Exercise brief: Which lines of the data contain the string "section"? Copy every one.

Data excerpts:
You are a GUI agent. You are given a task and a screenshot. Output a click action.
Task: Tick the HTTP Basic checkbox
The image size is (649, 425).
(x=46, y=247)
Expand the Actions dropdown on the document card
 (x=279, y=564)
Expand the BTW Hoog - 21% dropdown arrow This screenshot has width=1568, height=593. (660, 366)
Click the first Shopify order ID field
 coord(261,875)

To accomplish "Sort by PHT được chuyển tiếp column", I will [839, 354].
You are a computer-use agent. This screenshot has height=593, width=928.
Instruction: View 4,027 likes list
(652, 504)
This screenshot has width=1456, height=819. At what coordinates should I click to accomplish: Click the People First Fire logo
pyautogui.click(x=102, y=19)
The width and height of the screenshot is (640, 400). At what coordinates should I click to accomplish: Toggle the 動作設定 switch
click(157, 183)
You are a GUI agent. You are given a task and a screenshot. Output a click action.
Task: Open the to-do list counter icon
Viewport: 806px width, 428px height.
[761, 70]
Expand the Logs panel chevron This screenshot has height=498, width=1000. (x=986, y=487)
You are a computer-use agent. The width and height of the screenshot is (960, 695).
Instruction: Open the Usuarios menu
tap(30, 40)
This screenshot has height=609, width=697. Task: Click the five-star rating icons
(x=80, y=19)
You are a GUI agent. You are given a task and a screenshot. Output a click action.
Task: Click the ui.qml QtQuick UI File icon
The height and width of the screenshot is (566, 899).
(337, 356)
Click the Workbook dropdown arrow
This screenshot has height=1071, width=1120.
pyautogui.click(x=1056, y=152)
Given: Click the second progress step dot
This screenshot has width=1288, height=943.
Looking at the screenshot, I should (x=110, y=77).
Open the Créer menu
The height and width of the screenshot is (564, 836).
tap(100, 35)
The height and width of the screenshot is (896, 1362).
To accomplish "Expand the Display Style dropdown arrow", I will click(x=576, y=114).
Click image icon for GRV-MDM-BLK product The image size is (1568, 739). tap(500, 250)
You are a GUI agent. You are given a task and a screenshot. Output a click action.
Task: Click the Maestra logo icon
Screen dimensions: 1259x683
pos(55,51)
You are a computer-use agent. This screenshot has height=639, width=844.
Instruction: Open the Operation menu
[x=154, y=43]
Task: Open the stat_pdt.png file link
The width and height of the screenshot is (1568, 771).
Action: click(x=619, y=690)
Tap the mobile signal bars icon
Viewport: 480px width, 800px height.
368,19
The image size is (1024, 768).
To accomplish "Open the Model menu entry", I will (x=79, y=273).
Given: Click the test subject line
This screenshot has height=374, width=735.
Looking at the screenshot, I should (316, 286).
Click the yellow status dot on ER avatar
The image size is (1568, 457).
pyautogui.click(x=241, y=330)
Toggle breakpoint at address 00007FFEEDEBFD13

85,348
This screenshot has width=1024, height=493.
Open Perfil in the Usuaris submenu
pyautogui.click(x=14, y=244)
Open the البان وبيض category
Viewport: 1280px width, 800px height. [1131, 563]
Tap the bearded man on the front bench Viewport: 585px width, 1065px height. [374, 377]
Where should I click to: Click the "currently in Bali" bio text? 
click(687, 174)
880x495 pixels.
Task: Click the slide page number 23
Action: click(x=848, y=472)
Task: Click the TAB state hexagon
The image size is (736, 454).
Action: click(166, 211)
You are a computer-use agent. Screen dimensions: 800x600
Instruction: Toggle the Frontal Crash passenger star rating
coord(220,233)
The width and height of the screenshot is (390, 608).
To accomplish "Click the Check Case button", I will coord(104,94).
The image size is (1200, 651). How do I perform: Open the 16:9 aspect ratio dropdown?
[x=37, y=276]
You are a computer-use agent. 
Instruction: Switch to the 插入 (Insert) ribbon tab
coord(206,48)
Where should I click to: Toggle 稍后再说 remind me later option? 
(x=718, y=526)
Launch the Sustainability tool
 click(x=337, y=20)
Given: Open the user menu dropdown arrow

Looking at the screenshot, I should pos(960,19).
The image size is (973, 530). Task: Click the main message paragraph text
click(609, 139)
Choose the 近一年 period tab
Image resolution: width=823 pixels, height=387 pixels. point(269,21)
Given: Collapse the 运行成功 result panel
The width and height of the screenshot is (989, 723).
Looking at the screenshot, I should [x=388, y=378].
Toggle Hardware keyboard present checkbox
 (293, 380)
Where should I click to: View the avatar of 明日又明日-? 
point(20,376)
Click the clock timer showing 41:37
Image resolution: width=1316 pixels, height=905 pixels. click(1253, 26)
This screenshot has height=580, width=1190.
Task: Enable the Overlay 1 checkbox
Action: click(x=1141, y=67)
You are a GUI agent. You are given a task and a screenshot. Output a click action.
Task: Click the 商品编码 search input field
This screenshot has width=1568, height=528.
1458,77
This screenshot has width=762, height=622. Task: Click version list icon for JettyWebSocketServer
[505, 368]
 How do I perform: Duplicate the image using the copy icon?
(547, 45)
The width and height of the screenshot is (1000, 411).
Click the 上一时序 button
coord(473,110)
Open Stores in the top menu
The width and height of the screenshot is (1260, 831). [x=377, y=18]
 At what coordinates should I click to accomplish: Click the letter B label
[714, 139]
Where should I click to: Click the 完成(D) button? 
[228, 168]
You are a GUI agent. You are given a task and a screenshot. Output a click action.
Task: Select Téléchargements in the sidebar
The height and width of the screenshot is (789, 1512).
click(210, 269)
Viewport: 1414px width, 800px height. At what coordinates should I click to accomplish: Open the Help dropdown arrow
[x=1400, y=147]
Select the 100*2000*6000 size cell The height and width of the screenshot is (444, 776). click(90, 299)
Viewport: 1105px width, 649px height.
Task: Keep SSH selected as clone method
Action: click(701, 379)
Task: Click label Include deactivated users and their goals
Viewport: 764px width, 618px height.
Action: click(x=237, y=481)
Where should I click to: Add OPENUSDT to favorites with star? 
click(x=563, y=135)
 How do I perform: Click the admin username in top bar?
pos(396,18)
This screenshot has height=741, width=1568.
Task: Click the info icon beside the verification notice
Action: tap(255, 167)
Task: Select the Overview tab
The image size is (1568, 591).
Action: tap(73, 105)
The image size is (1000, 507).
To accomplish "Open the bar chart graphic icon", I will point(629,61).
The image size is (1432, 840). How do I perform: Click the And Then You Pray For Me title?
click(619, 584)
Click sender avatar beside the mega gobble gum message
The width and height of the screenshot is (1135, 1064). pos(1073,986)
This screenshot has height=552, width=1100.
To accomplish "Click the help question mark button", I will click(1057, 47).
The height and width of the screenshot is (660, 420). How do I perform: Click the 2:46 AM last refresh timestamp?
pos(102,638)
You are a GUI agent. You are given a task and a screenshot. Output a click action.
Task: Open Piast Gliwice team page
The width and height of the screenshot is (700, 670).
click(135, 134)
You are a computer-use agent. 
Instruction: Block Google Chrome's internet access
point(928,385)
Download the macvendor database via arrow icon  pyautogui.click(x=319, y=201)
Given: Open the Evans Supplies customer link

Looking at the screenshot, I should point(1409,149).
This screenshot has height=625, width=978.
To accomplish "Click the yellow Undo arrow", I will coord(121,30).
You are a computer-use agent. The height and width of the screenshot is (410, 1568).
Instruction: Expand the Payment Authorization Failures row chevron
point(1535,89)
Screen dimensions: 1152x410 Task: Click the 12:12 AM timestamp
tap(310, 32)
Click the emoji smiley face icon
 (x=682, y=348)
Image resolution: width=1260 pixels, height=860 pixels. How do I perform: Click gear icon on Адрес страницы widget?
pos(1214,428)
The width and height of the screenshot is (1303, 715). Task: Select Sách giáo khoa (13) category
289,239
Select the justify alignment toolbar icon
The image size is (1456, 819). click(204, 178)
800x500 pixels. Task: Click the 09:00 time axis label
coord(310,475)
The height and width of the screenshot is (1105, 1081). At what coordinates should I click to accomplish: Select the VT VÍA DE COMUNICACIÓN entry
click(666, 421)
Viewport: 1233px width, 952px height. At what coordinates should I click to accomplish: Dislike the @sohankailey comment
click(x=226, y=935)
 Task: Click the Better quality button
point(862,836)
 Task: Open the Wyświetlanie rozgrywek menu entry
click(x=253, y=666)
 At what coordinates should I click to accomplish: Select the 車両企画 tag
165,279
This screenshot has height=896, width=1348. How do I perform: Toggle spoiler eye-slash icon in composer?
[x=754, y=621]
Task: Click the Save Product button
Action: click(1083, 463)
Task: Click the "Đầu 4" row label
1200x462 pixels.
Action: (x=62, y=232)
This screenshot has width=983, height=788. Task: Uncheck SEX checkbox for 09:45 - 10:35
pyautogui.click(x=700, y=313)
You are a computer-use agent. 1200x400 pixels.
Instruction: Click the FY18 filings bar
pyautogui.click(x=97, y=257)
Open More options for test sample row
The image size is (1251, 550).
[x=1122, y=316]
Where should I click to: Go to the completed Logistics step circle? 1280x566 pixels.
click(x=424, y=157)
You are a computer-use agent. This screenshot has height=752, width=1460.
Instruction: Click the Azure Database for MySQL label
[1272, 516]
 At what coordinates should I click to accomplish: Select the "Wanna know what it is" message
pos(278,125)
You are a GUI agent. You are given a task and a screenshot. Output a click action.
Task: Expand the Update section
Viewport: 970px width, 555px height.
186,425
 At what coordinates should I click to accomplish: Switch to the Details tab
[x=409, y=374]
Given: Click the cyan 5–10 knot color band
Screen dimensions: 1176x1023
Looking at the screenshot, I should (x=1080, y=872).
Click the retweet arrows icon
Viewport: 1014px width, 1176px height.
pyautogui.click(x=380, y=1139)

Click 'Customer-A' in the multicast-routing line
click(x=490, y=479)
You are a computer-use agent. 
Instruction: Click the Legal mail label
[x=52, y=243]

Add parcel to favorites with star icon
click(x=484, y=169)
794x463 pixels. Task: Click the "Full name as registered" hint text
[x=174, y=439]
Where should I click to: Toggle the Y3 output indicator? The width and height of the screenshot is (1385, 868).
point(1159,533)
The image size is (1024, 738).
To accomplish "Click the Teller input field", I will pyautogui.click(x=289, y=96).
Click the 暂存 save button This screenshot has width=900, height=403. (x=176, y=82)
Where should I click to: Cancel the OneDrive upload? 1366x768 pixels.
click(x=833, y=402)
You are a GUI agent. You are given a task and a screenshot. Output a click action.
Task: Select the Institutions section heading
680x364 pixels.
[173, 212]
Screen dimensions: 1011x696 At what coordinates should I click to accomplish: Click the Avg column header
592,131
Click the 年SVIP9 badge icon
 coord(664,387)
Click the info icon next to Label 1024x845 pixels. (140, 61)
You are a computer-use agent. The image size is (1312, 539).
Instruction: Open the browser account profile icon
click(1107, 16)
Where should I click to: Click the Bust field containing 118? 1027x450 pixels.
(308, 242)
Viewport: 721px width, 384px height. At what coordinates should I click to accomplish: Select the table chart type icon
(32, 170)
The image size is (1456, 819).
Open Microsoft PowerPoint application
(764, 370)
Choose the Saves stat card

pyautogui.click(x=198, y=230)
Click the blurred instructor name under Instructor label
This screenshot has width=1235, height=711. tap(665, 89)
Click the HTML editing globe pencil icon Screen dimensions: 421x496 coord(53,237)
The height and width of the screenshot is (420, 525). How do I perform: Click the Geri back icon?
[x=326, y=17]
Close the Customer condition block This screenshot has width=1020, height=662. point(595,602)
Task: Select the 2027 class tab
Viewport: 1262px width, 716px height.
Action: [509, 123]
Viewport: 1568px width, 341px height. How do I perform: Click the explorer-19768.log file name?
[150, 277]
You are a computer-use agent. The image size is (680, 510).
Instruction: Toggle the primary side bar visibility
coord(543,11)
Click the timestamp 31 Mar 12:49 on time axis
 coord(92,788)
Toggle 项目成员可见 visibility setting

Exercise answer:
Task: Expand the Update section
Task: Select the Institutions section heading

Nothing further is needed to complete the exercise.